### TEXT EXCERPT

# miniature raised panel sets



## kp91 (Sep 10, 2004)

Anybody have a favorite miniature raised panel set? I have a project that would look good with small raised panels, but the range in sets from the WoodineUSA.com one at $70 to the CMT one at $200 makes me wonder if there is really that much difference in cut quality.

I was hoping to find a used set on Ebay, but not much choice.

Any advice is appreciated


----------



## Semipro (Mar 22, 2013)

Doug 
I have a set from Sommerfeld they work great I have made raised panels ( 3" x 4")


----------



## Bushwhacker (Jun 16, 2009)

*Miniature router bits*



kp91 said:


> Anybody have a favorite miniature raised panel set? I have a project that would look good with small raised panels, but the range in sets from the WoodineUSA.com one at $70 to the CMT one at $200 makes me wonder if there is really that much difference in cut quality.
> 
> I was hoping to find a used set on Ebay, but not much choice.
> 
> Any advice is appreciated


I found one at "Woodline.com" they have a miniature set for 59 dollars.


----------



## RGBPlastics (Jun 26, 2011)

I cheated and made a false raised panel using a Rockler Item 40950 - DECORATIVE OGEE BIT (OE869 for the "panel" and a 1/8" roundover for the frame. Glued them together to make a narrow drawer front. Actually looks pretty good.


----------



## jw2170 (Jan 24, 2008)

Semipro said:


> Doug
> I have a set from Sommerfeld they work great I have made raised panels ( 3" x 4")


That was going to my suggestion!!!!! LOL..


----------



## Semipro (Mar 22, 2013)

Here is a picture of raised panel made with sommerfeld set.
Yes that is pencil


----------



## Semipro (Mar 22, 2013)

Second picture


----------



## kp91 (Sep 10, 2004)

that is about the size I am going to need to make!


----------

######
### RECORD EXCERPTS

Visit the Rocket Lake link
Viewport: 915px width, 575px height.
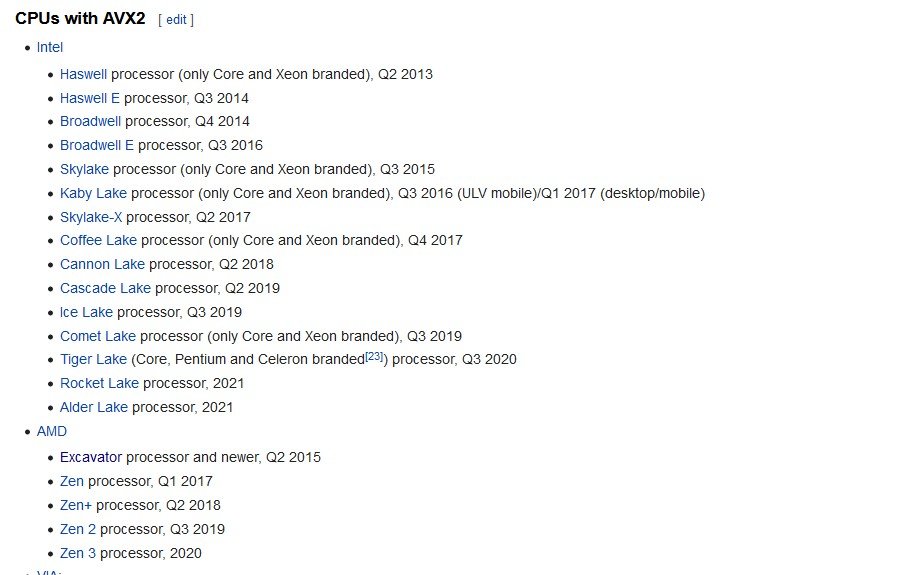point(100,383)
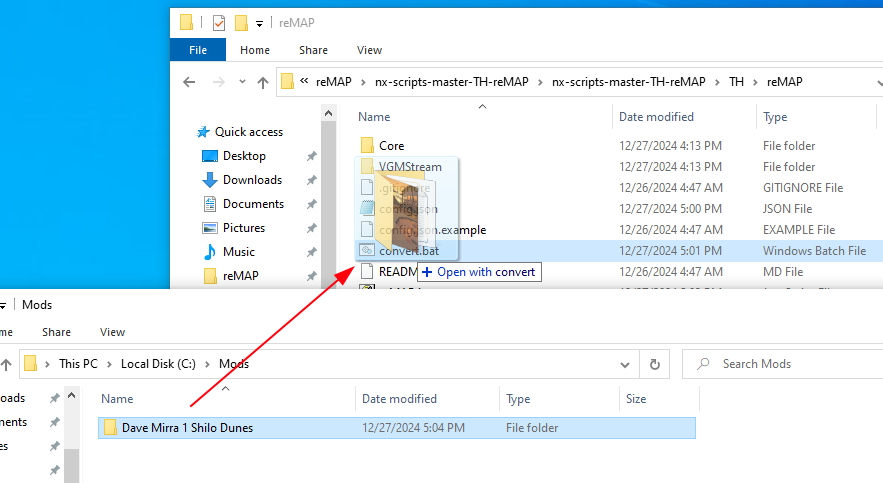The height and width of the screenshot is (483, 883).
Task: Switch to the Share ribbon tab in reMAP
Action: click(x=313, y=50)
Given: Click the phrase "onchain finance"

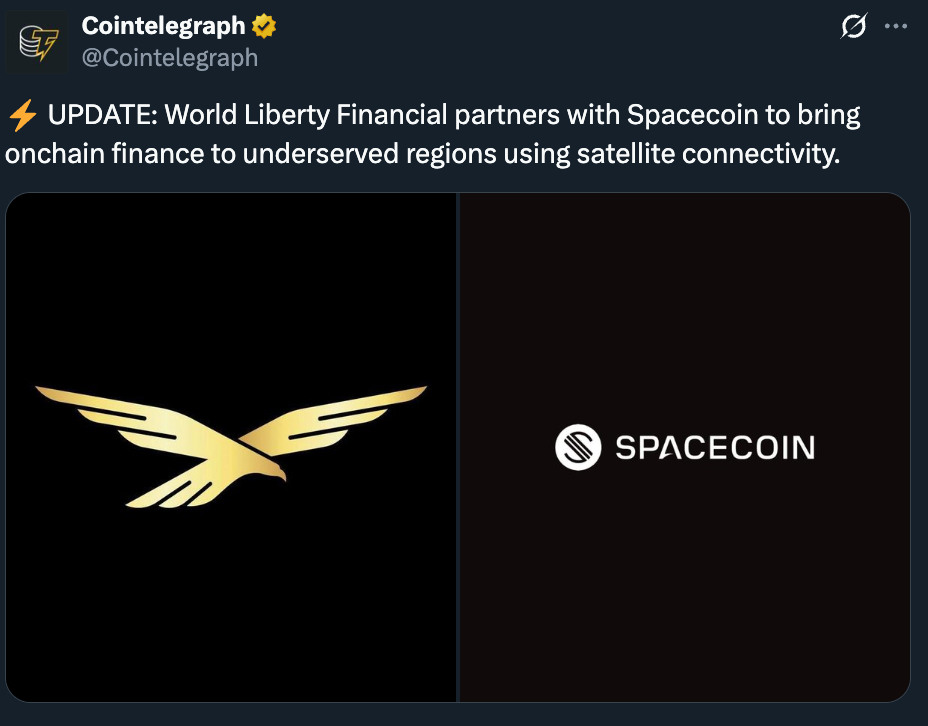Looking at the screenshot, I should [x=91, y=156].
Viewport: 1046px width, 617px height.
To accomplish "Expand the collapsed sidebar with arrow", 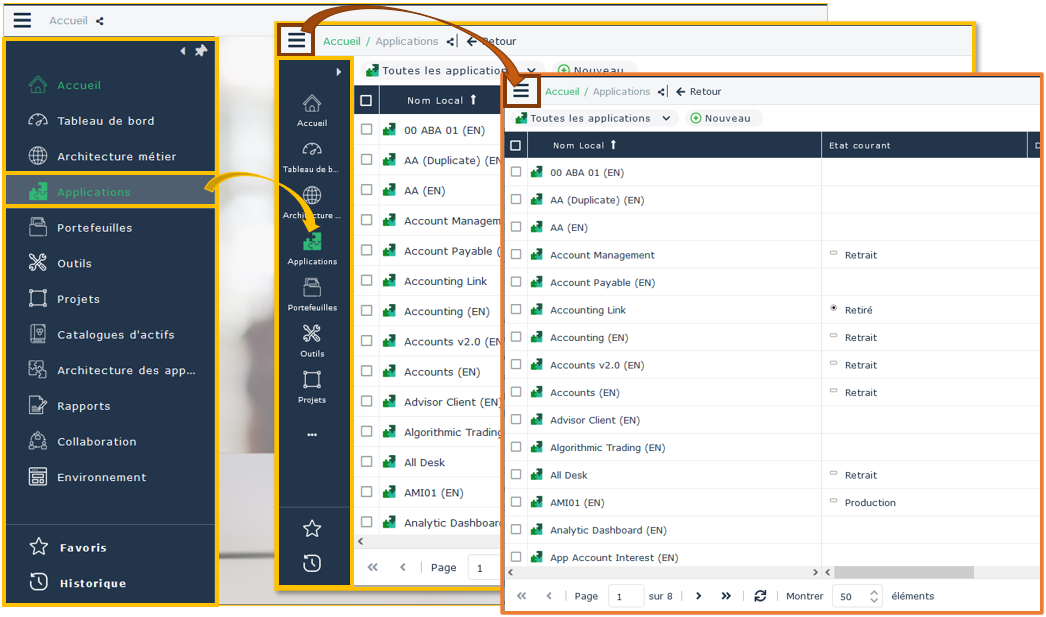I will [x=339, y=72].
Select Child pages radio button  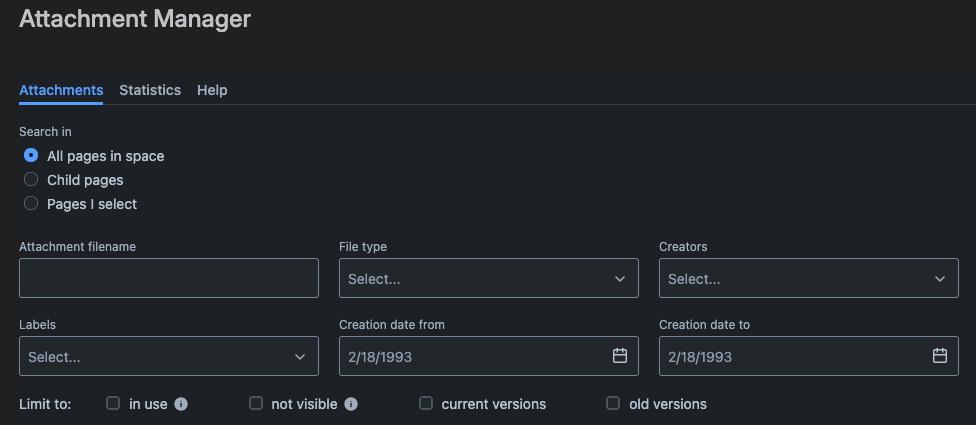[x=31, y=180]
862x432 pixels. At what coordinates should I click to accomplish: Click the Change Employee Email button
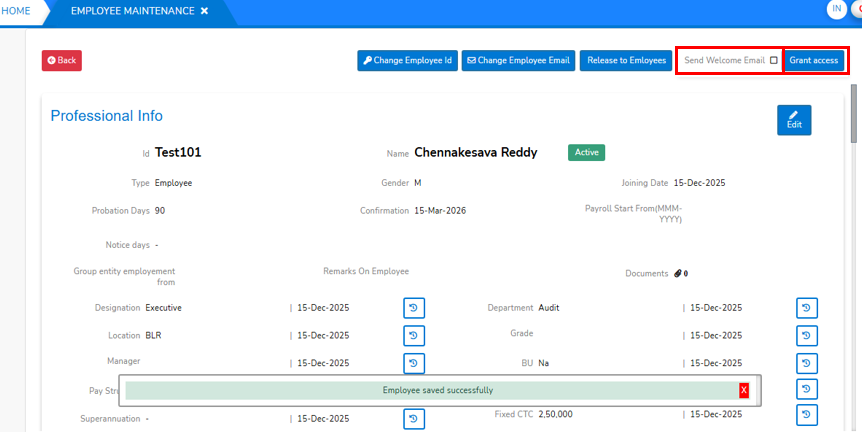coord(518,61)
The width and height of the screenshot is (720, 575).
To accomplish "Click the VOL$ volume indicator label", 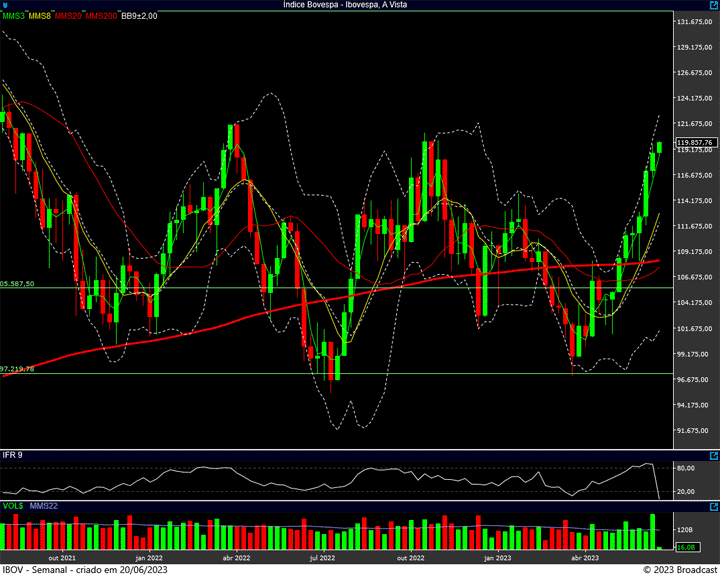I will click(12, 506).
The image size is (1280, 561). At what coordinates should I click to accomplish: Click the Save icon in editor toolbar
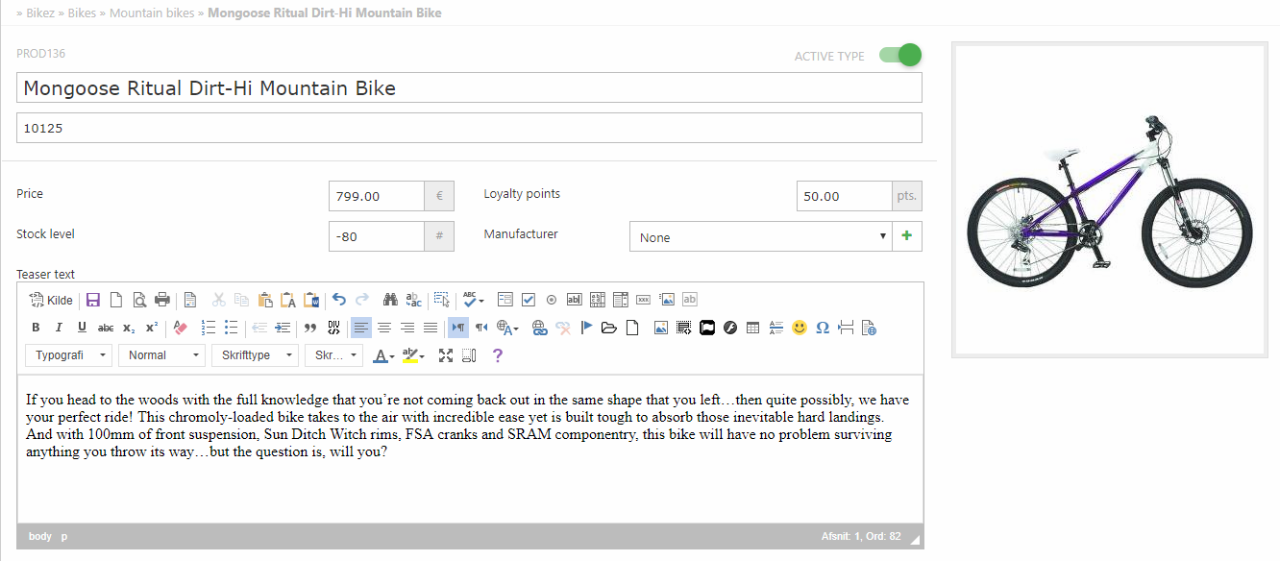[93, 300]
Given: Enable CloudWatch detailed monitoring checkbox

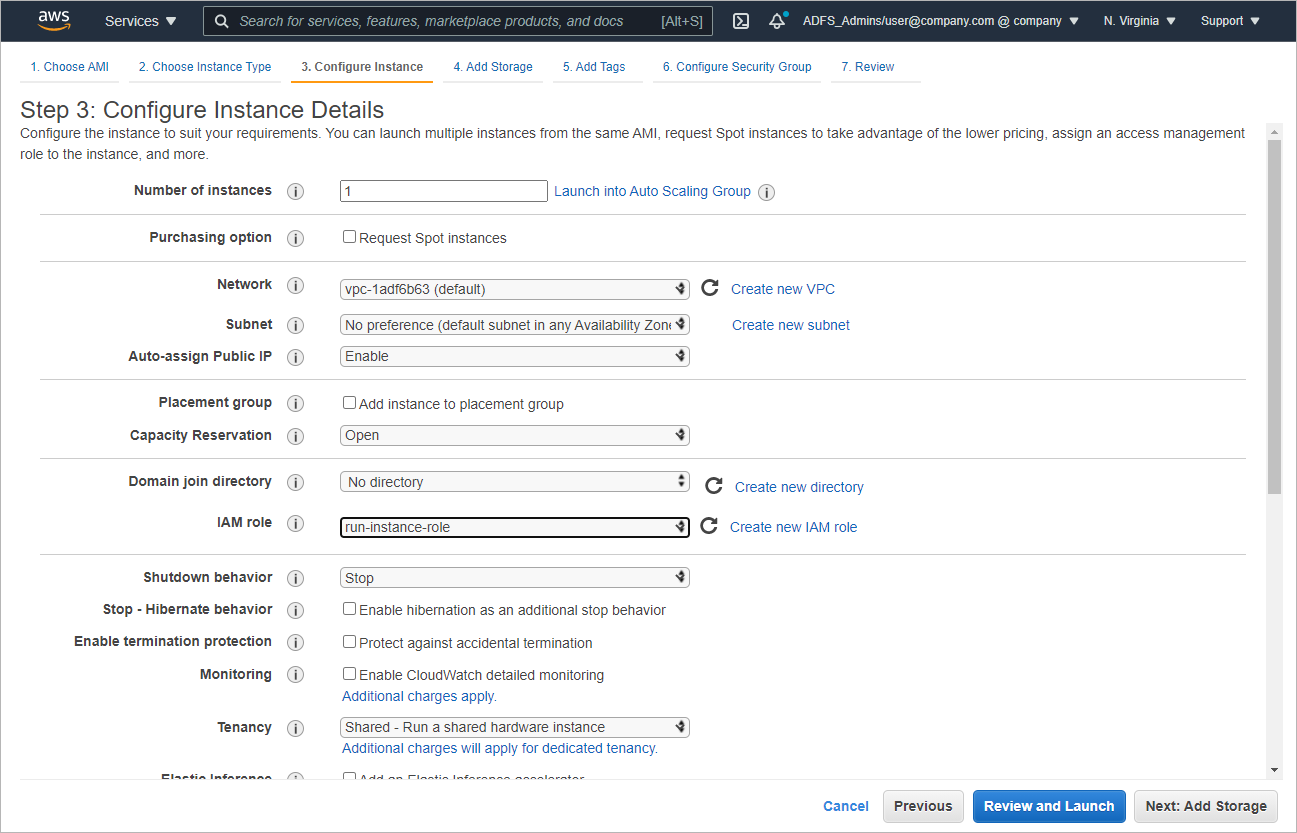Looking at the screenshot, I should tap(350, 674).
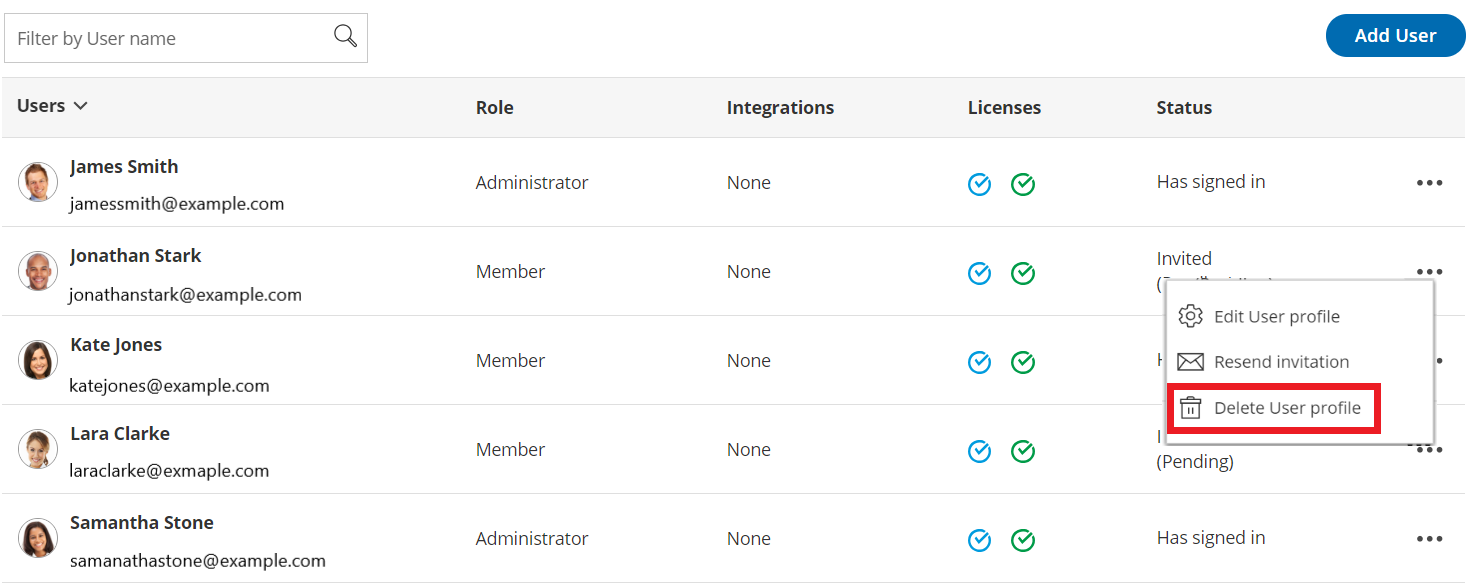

######

▶ TASK REQUIREMENTS
**a.** Print the part of the thread on miniature raised panel sets that opens with the words containing "I cheated and" and closes with "(Jan 24, 2008)".
**b.** In the thread on miniature raised panel sets, what price does Bushwhacker give for the miniature set found at Woodline.com?
The items have no connection to the thread on miniature raised panel sets.

▶ THE REPLIES
**a.**
I cheated and made a false raised panel using a Rockler Item 40950 - DECORATIVE OGEE BIT (OE869 for the "panel" and a 1/8" roundover for the frame. Glued them together to make a narrow drawer front. Actually looks pretty good.


----------



## jw2170 (Jan 24, 2008)

**b.** 59 dollars